An urgent need to come back to the D. v. United Kingdom case law
It is striking that, before N. v. United Kingdom was decided, the Court seemed to adopt an adequate position towards the protection of seriously ill migrants in D. v. United Kingdom, ruled on May 2, 1997. In that judgment, noting that the applicant had an advanced stage of a terminal and incurable illness (para. 51), the Court found that the abrupt withdrawal of the facilities he had in the United Kingdom would have entailed the most dramatic consequences for him (para. 52). The Court further ruled that there was a serious danger that the conditions of adversity awaiting him in Saint Kitts would have further reduced his already limited life expectancy and would subject him to acute mental and physical suffering.

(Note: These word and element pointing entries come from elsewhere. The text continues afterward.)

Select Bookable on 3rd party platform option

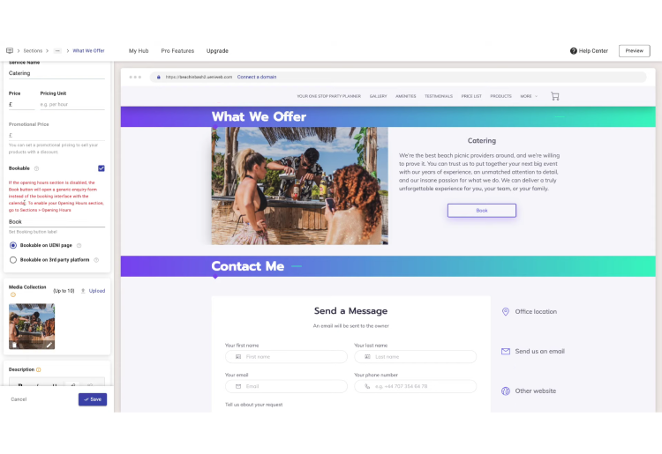pyautogui.click(x=13, y=260)
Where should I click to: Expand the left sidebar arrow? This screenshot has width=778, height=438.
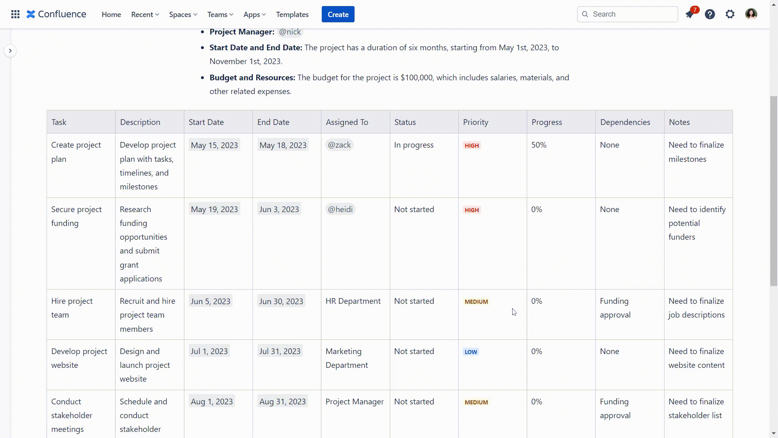pyautogui.click(x=10, y=51)
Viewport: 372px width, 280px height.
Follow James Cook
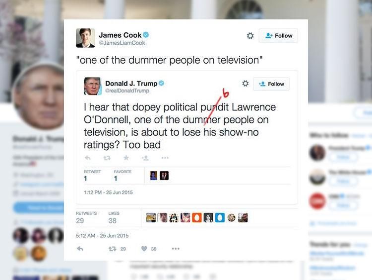[278, 36]
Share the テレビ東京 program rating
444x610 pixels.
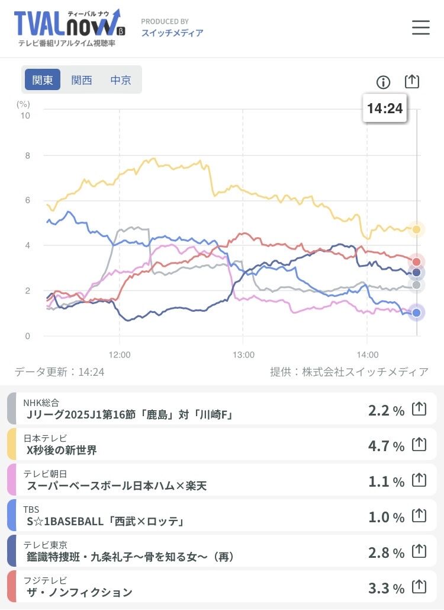click(x=419, y=552)
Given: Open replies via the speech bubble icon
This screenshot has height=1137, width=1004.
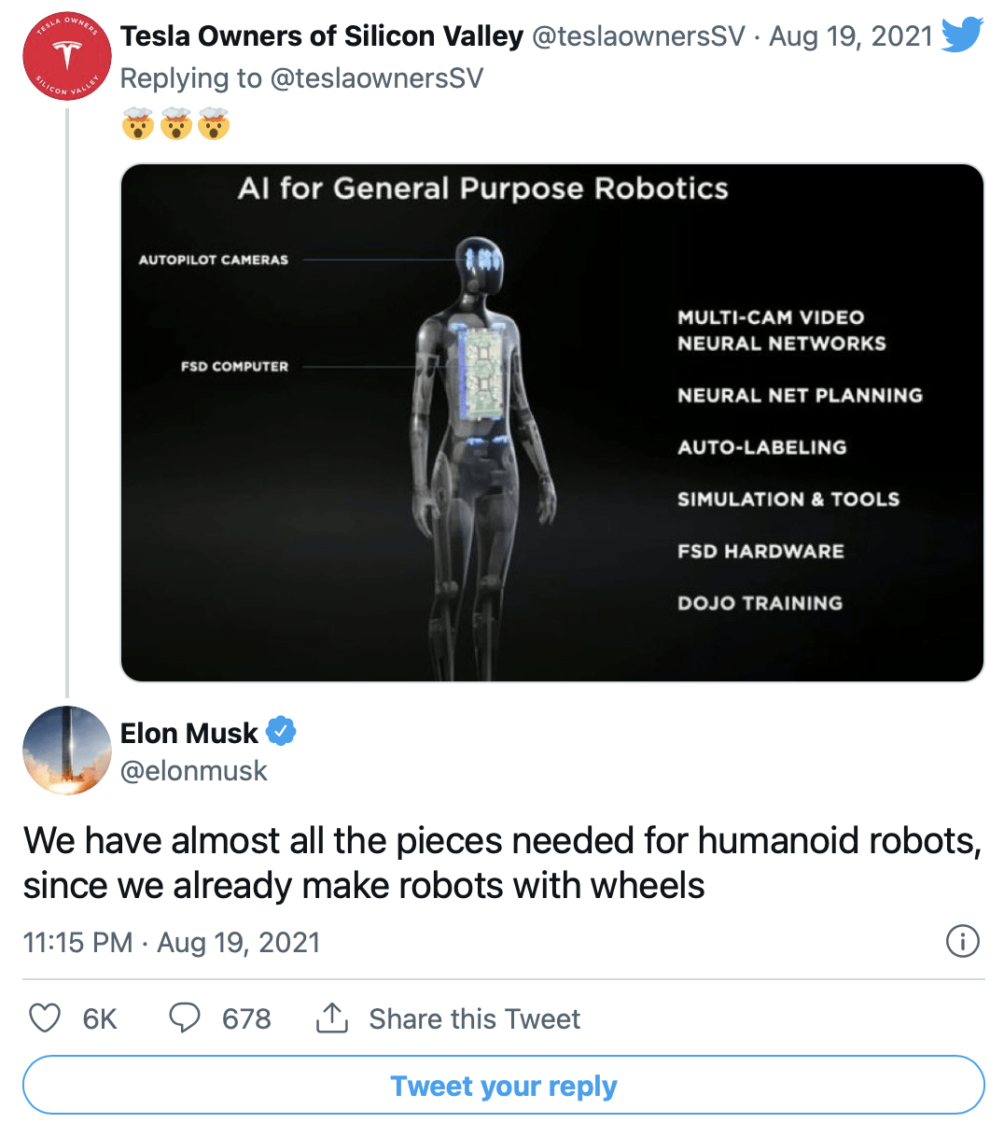Looking at the screenshot, I should point(186,1018).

It finally came to the unanimous conclusion that the implementation of the decision to remove the applicant to Saint Kitts would have amounted to inhuman treatment in violation of Article 3 (para. 54; see also the Report of the European Commission of Human Right, B.B. v. France). The D. line of case law has been watered down a lot by the ECtHR in N. and completely disappeared from the following decisions of the Court in cases related to seriously ill migrants.
Why not return to the example of the judgment in D. v. United Kingdom and establish a human and reasonable understanding of “very exceptional cases”? Let’s hope that the ECtHR will rapidly realize how this case law is in total contradiction with its own title of Court of “Human Rights” to avoid further “N.” outcomes and to save more individuals like S.J.